=== Available data ===
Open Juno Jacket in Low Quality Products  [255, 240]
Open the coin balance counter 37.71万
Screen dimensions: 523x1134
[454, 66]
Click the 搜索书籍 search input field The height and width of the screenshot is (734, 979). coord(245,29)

* * *

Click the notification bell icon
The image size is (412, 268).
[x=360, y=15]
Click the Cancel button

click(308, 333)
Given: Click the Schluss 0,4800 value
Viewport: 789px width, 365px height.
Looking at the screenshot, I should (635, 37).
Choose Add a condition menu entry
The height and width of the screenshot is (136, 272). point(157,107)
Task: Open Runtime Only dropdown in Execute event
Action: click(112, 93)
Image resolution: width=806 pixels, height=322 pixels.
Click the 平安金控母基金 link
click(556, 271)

* * *

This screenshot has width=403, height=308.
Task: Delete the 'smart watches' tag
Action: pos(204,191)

=== Task objective ===
In the listing above, find the line with "Open Juno Jacket" and the line with "Click the 搜索书籍", then print exactly those lines and every line between them.

=== Output for this task ===
Open Juno Jacket in Low Quality Products  [255, 240]
Open the coin balance counter 37.71万
Screen dimensions: 523x1134
[454, 66]
Click the 搜索书籍 search input field The height and width of the screenshot is (734, 979). coord(245,29)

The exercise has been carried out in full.